Three patients withdrew consent, so 3,424 people were included in the primary analysis: 1,717 in the rivaroxaban group and 1,707 in the aspirin group.

During the 90-day follow-up, symptomatic VTE (defined as deep vein thrombosis [DVT] or pulmonary embolism [PE]; primary efficacy endpoint) occurred at similar rates in the aspirin- and rivaroxaban-treated patients (0.64% and 0.70%, respectively; see TABLE 1). Aspirin was non-inferior to rivaroxaban (p<0.001) but not superior (p=0.84) for the prevention of postoperative proximal DVT or PE.

One death occurred in the aspirin group because of PE; the patient had undergone TKA, and the death occurred 31 days after randomization and 17 days after completion of aspirin prophylaxis.

Major bleeding events (including major or clinically relevant non-major bleeding; primary safety endpoint) were reported by eight patients (0.47%) in the aspirin group and five patients (0.29%) in the rivaroxaban group (difference = 0.18 percentage points; 95% CI -0.65-0.29; p=0.42).
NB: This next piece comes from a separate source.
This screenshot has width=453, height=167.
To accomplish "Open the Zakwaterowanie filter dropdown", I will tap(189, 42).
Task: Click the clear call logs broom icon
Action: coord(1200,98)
Rates of the combined endpoint of major bleeding and clinically relevant non-major bleeding also were similar between the two cohorts: 22 patients (1.29%) in the aspirin-treated group and 17 (0.99%) in the rivaroxaban-treated group (difference = 0.30 percentage points; 95% CI –1.07-0.47; p=0.43).

There were no significant differences in rates of thromboembolic events or bleeding complications in the THA or TKA subgroups treated with aspirin or rivaroxaban.

Among the 855 patients who were receiving long-term aspirin therapy at randomization, rates of VTE, major bleeding, and clinically relevant non-major bleeding outcomes were similar to outcomes in the 2,569 patients who were not receiving such therapy (see TABLE 2).

This finding “suggests that there was no benefit of adding aspirin 81 mg to either aspirin or rivaroxaban prophylaxis,” the researchers reported. “However, there were suggestions of more major and clinically relevant non-major bleeding among patients in the long-term aspirin subgroup, particularly among those who had been assigned to the [aspirin] group and … were receiving a second daily dose of aspirin prophylaxis.”

Patient recruitment frequently occurred postoperatively, which the authors noted as a limitation of the study. In addition, most bleeding events that were related to surgical-site bleeding occurred early after randomization, making it difficult to determine whether bleeding was predominantly related to the initial course of postoperative rivaroxaban, trial medication (rivaroxaban vs. aspirin), or a combination of both.

The corresponding authors report no financial conflicts.


Reference

Anderson DR, J Murnaghan, SR Kahn, et al. Aspirin or rivaroxaban for VTE prophylaxis after hip or knee arthroplasty. N Engl J Med. 2018;378:699-707.